A generalised pairs plot showing all pairwise relationships between clustered response variables and associated gating &/or expert network continuous &/or categorical variables, coloured according to the MAP classification, with the marginal distributions of each variable along the diagonal.

Note

plot.MoEClust is a wrapper to MoE_gpairs which accepts the default arguments, and also produces other types of plots. Caution is advised producing generalised pairs plots when the dimension of the data is large.

Note that all colour-related defaults in scatter.pars, stripplot.pars, barcode.pars, and mosaic.pars above assume a specific colour-palette (see mclust.options("classPlotColors")). Thus, for instance, specifying scatter.pars$scat.col=res$classification will produce different results compared to leaving this argument unspecified. This is especially true for models with a noise component, for which the default is handled quite differently (for one thing, res$G is the number of non-noise components). Similarly, all pch-related defaults in scatter.pars and stripplot.pars above assume a specific set of plotting symbols also (see mclust.options("classPlotSymbols")). Generally, all colour and symbol related arguments are strongly recommended to be left at their default values, unless being supplied as a single character string, e.g. "black" for colours. To help in this regard, colour-related arguments sensibly inherent their defaults from scatter.pars$scat.col if that is supplied and the argument in question is not.

Warning

For MoEClust models with more than one expert network covariate, fitted lines produced in continuous covariate vs. continuous response scatterplots via scatter.type="lm" or scatter.type="ci" will NOT correspond to the coefficients in the expert network (res$expert).
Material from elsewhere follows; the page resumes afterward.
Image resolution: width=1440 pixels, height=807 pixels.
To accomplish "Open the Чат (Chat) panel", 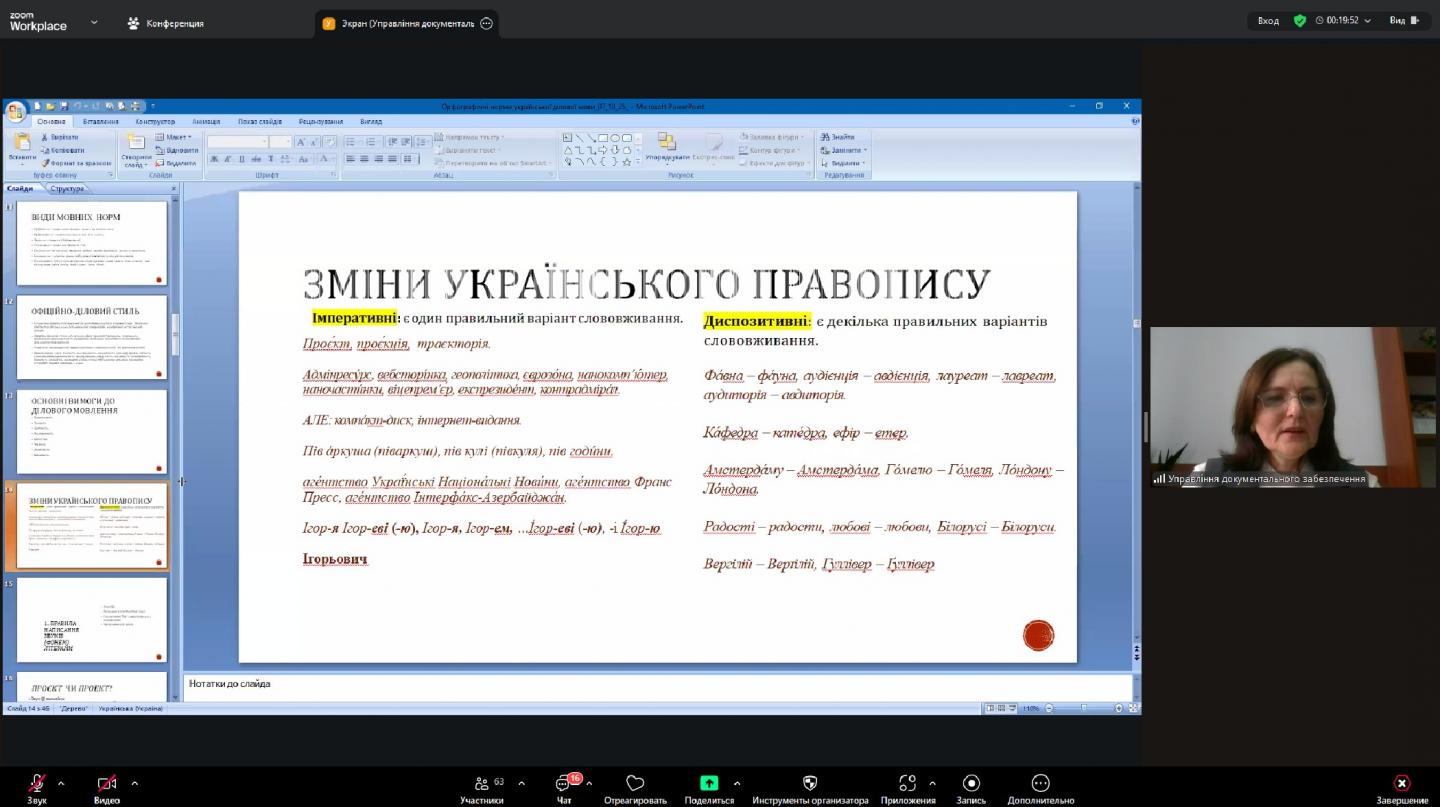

Caution is advised when producing "barcode" plots for the conditional panels. In some cases, resizing the graphics device after the production of the plot will result in distortion because of the way the rotation of non-horizontal barcodes is performed. Thus, when any(conditional == "barcode"), it is advisable to ensure the dimensions of the overall plot are square. Furthermore, such plots may not display correctly anyway in RStudio's “Plots” pane and so a different graphics device may need to be used (but not subsequently resized).

Caution is also advised when producing generalised pairs plots when the dimension of the data is large.

Author(s)

Keefe Murphy - <[email protected]>

References

Emerson, J. W., Green, W. A., Schloerke, B., Crowley, J., Cook, D., Hofmann, H. and Wickham, H. (2013). The generalized pairs plot. Journal of Computational and Graphical Statistics, 22(1): 79-91.

Examples

data(ais)
res   <- MoE_clust(ais[,3:7], G=2, gating= ~ BMI, expert= ~ sex,
                   network.data=ais, modelNames="EVE")
MoE_gpairs(res)

# Produce the same plot, but with a violin plot in the lower triangle.
# Colour the outline of the mosaic tiles rather than the interior using mfill.
# Size points in the response vs. response panels by their clustering uncertainty.

MoE_gpairs(res, conditional=c("stripplot", "violin"),
           mfill=FALSE, response.type="uncertainty")

# Instead show the bivariate density contours of the response variables (without labels).
# (Plotting may be slow when response.type="density" for models with expert covariates.)
# Use different colours for histograms of covariates in the gating/expert/both networks.
# Also use different colours for response vs. covariate & covariate vs. response panels.

MoE_gpairs(res, response.type="density", show.labels=FALSE, dens.points=TRUE,
           hist.color=c("black", "cyan", "hotpink", "chartreuse"),
           bg.col=c("whitesmoke", "white", "mintcream", "mintcream", "floralwhite"))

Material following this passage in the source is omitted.